Quoted text:
The US has been stripped of its authority, with President “Sleepy Joe” Biden mocked as “senile” even by his own Democrat cheerleaders.
Tony Blair, who took Britain into Afghanistan following 9/11, has dismissed America’s so-called Commander-in-Chief as “imbecilic”.
Europe, shackled by woke extremists, is exposed to jubilant jihadists bent on destroying the values and freedoms we hold dear.
REBUILD BRIDGES
Russia is mischief-making, as usual, and communist China is itching to retake Taiwan, the mega-rich symbol of freedom on its own doorstep. And then the whole world.
Would America, traumatised by last week’s fiasco, dare step in and risk all-out war?
Britain’s voice is crucial in challenging Biden’s retreat into self-isolation before it becomes entrenched.
The White House has to be reminded, as Winston Churchill did in World War Two, that it cannot protect itself by leaving its allies in the lurch.
Boris must rally India and Japan to help fill the breach left by the Biden/Trump policy of “America First”.
The West needs to choose where its true interests lie.

Information provided:
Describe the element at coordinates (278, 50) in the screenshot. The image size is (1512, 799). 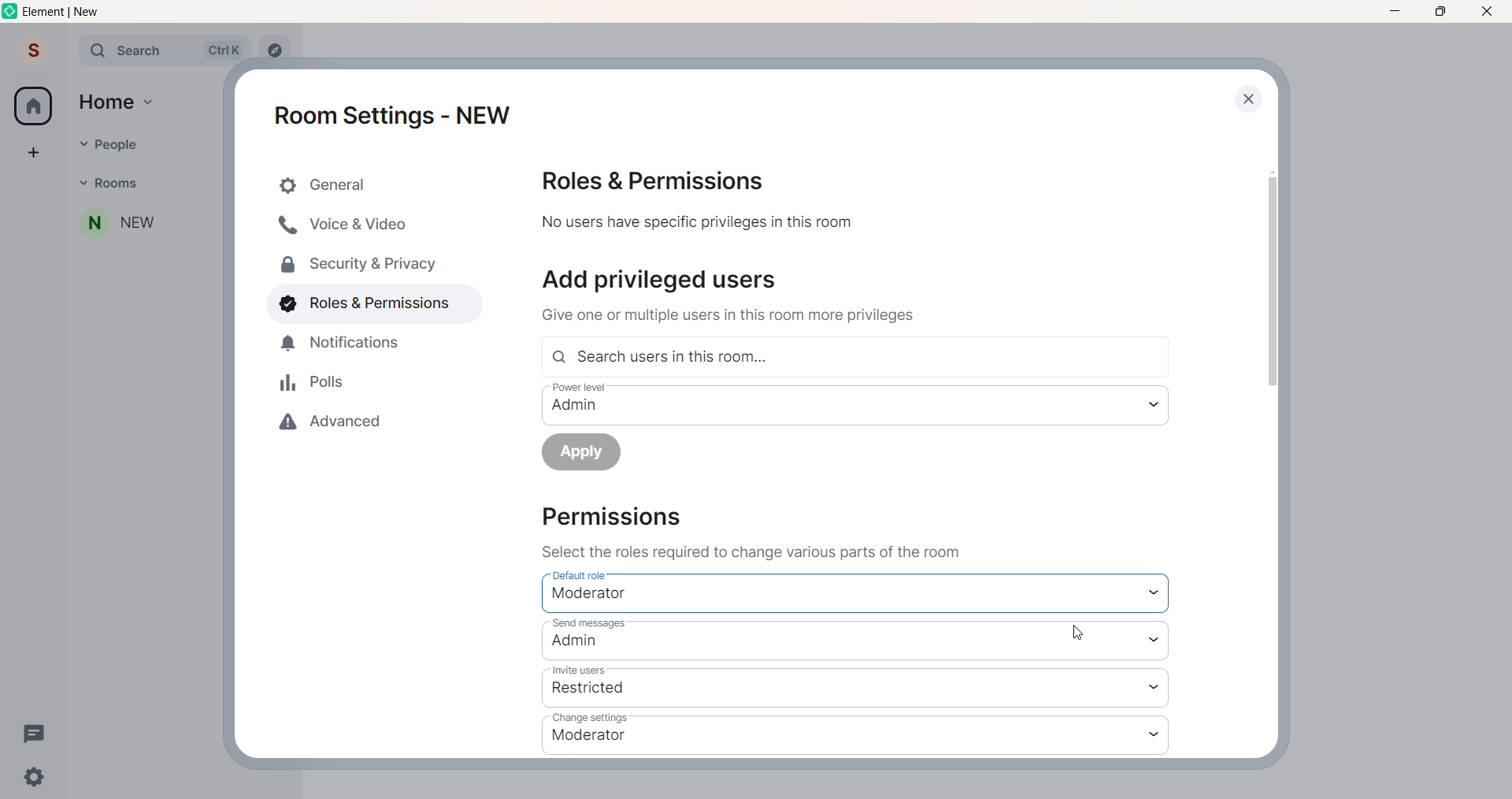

Required work:
a. Copy the commentary on America's retreat word for word, starting at "Tony Blair, who" and ending after "we hold dear.".
b. Continue the commentary on America's retreat from its final sentence.
Nothing in the data is needed here.

Outputs by task:
a.
Tony Blair, who took Britain into Afghanistan following 9/11, has dismissed America’s so-called Commander-in-Chief as “imbecilic”.
Europe, shackled by woke extremists, is exposed to jubilant jihadists bent on destroying the values and freedoms we hold dear.

b.
It won’t be easy, but Britain should rebuild bridges with Emmanuel Macron’s France, and even adversaries such as Russia’s Vladimir Putin.
If now is not the time for flabby Nato countries such as Germany and Italy to step up their military spending, when is?
We need imaginative military and diplomatic initiatives.
A new reality spells danger for Boris at home as well as abroad.
Until Kabul fell, he seemed unassailable as Prime Minister. Nobody in Cabinet was an imminent rival, including Chancellor Rishi Sunak.
That still remains the case, even now.
The real threat comes from within his own party, especially those who have never forgiven him for Brexit.
Until now, their status as Remainers barred them as potential Tory leaders.
All that changed the instant the Taliban took over in Kabul.
Last week’s Commons debate unleashed a formidable rival.
Tory MP Tom Tugendhat, chairman of the powerful all-party Foreign Affairs Committee and Boris’s foremost critic, captured the mood of the nation.
His emotional attack on Biden’s “shameless” retreat raised his stock and made his ambition to take Boris’s job visible for all to see.
INNER WINSTON
Afghanistan is now front and centre of public attention. It is the lead story on every TV and radio bulletin and newspaper front page.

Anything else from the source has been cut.